Yesterday I got my car back. It was in the shop again, for four days, because it gave up the ghost in front of a coffee shop. Again. The first time it didn’t start, my ’99 navy Volvo was parked in front of a Starbucks. That was about a month ago. This time it was a Greenberry’s holding the blue baron captive; the local watering hole is the spot for town and gown to meet. The day my car was sprung, the day the mechanic told me to stay away from coffee shops and next time he’d bring a lighter so the old girl could go out in a blaze of glory, yesterday the humidity broke and it was an absolutely glorious day. I opened the sunroof along with the windows, and I felt like a teenager again, free – cocooned in my semi-safe, might stop at any moment jalopy.
Don’t ask me how I could jump from this seriously demented tale of a car and a coffee shop to the war in Afghanistan, but I’m going to try. I was listening to an ex-Marine, journalist speak at The Miller Center. This is their mission – “The Miller Center is a nonpartisan institute that seeks to expand understanding of the presidency, policy, and political history, providing critical insights for the nation’s governance challenges.” One of the most wonderful things about this town, is that these lectures are free to the public.

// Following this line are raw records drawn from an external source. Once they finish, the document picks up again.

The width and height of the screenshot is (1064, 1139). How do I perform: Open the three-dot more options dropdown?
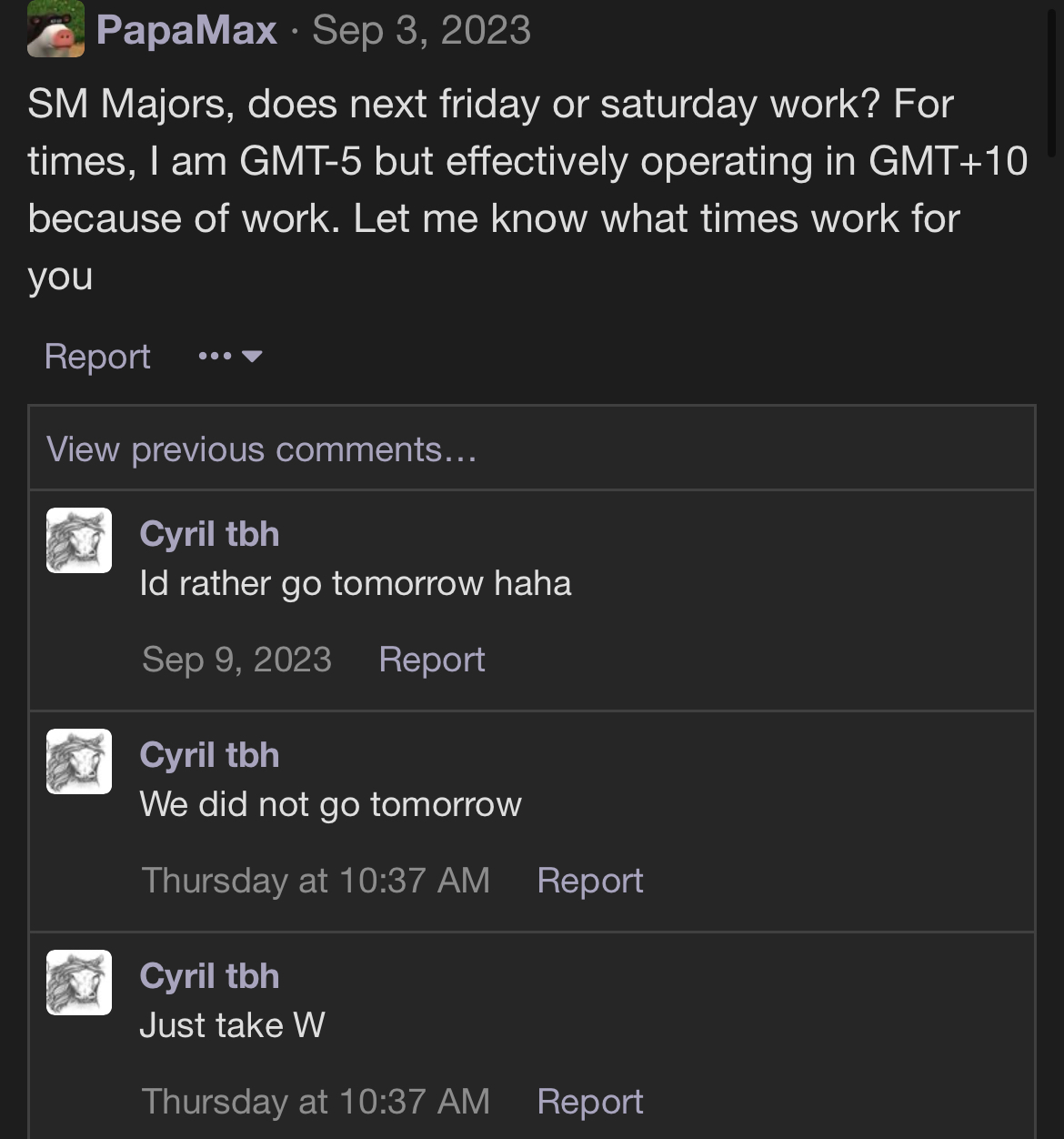point(230,357)
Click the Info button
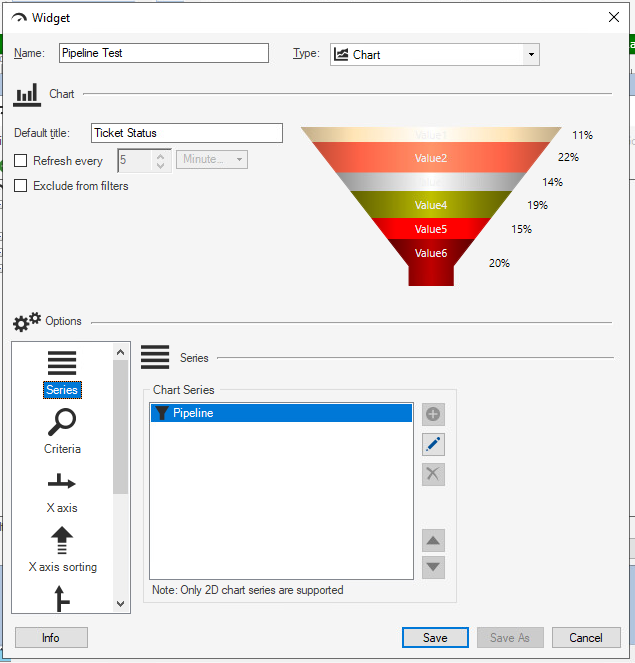This screenshot has height=663, width=635. [x=51, y=638]
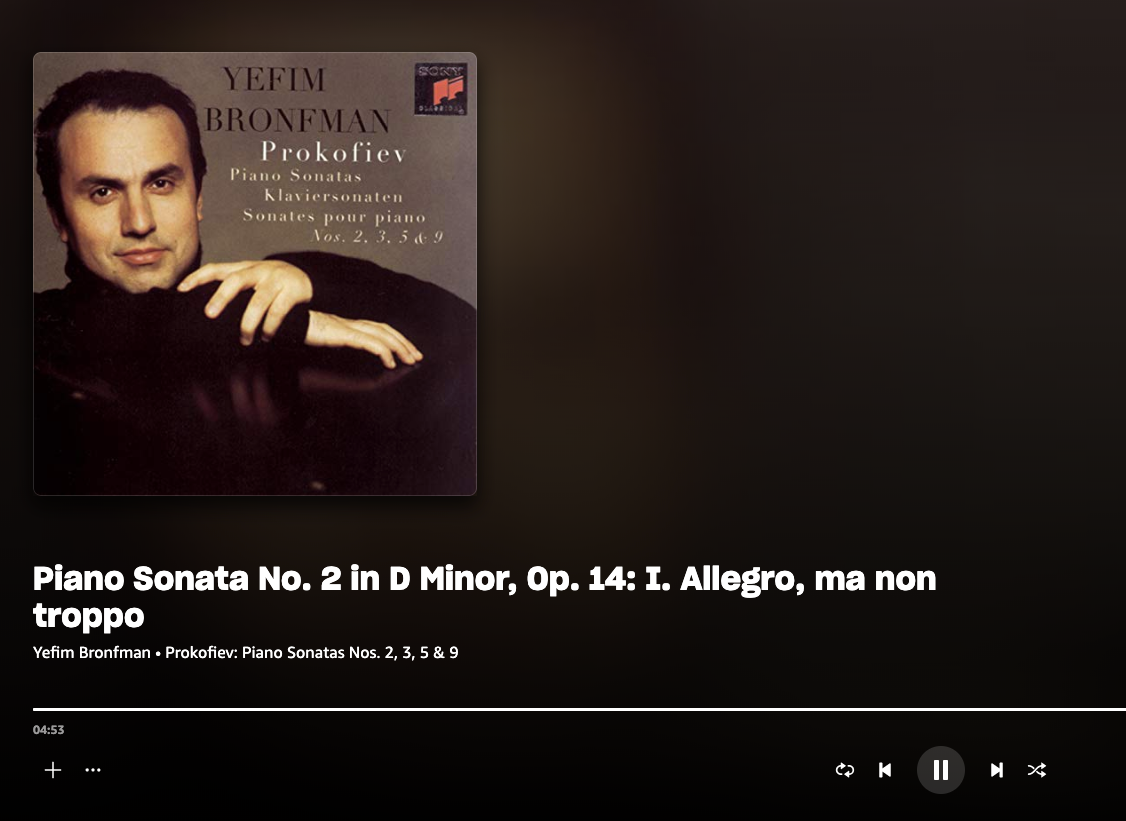
Task: Click the word troppo in the title
Action: [88, 616]
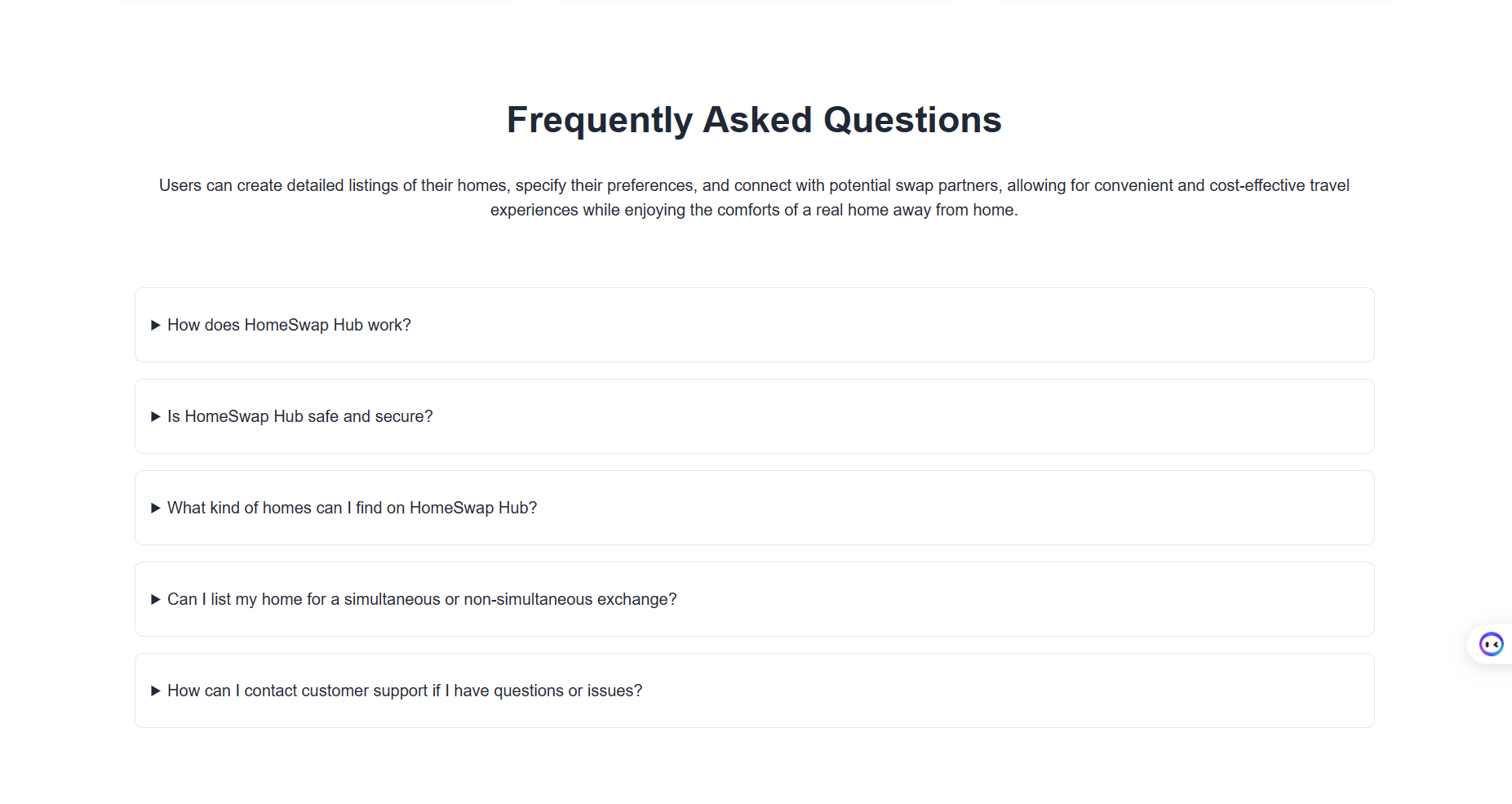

Matt Pottinger was working for the Wall Street Journal when he joined the Marines in 2005. He talked about how, contrary to what we might think, people who have had military experience of their own, are less likely to recommend going to war. But that when they do, they go all out. People who have not had any military experience, are more likely to want war….and then they want to go to war incrementally. Like hey, let’s order a no-fly zone, or a blockade. The guys with combat experience will go to war to win it! And we now have more legislators in DC without military experience than at any other time in history.
So here are my early morning thoughts. Can we actually win a war on terrorism? Isn’t it like saying we can win a war on drugs, or on crime? In my mind, I’d like to believe that the elite Seal and special ops troops, those 30 brave Americans shot down this past weekend, did not die in vain. If we truly want to make life better for the Afghan people, if we want to help nurture a free and open society, an alternative to the Taliban’s rule of law, we had better learn their language and their customs; we had better build wells and hospitals and schools.
“In the truest sense, freedom cannot be bestowed; it must be achieved.” ~Franklin D. Roosevelt


I can’t tie in the car and Afghanistan, but if Congress would implement another ‘cash for clunkers” program, I can see you first in line.
I know, the analogy is shaky. But think driving an old Volvo around, like ours, instead of being covered in a burka watching Taliban thugs drive their pick-ups around waving guns….but it was more an essay about freedom, I think. A very hard concept to export.